[Problem details]
Produce the same data once more, line for line.

[Supplied information]
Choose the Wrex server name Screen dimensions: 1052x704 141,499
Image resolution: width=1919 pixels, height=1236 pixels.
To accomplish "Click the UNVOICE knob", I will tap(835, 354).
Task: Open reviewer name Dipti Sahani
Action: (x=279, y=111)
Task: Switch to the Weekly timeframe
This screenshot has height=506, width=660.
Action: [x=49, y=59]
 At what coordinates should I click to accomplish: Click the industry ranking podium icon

[Result]
Choose the Wrex server name Screen dimensions: 1052x704 141,499
Image resolution: width=1919 pixels, height=1236 pixels.
To accomplish "Click the UNVOICE knob", I will tap(835, 354).
Task: Open reviewer name Dipti Sahani
Action: (x=279, y=111)
Task: Switch to the Weekly timeframe
This screenshot has height=506, width=660.
Action: [x=49, y=59]
 At what coordinates should I click to accomplish: Click the industry ranking podium icon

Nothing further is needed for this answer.